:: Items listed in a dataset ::
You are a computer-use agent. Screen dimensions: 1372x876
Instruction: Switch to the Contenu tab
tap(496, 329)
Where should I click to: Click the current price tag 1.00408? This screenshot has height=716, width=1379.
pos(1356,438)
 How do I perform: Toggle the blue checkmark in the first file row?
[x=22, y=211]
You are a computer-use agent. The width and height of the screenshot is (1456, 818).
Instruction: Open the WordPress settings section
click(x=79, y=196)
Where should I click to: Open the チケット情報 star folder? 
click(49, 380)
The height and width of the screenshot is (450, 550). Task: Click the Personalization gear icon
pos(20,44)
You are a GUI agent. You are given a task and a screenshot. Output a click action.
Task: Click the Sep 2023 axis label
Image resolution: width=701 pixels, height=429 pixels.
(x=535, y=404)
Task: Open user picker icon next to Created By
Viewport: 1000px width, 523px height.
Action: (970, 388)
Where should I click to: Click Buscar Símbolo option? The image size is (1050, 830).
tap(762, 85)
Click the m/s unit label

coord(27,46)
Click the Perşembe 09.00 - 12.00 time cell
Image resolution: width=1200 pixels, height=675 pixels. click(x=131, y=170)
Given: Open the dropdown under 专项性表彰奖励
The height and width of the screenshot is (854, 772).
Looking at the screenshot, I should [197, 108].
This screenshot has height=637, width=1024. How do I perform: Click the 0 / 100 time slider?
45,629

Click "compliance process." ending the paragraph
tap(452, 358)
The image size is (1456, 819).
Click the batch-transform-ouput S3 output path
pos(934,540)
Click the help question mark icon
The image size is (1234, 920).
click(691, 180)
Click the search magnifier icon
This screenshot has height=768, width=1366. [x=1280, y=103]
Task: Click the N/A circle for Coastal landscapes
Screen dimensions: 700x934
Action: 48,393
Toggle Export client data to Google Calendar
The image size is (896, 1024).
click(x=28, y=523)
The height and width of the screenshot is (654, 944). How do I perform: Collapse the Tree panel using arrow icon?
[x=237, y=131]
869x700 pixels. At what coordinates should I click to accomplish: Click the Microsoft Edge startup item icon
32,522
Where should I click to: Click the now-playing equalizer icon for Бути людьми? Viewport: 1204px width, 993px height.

:: TASK PROMPT ::
Your task for the entries above: copy exactly the span starting with the line with "The image size is (1456, 819)." and going on through the line with "Task: Click the N/A", both lines included, and nothing else.

:: SOLUTION FOR THIS EXERCISE ::
The image size is (1456, 819).
Click the batch-transform-ouput S3 output path
pos(934,540)
Click the help question mark icon
The image size is (1234, 920).
click(691, 180)
Click the search magnifier icon
This screenshot has height=768, width=1366. [x=1280, y=103]
Task: Click the N/A circle for Coastal landscapes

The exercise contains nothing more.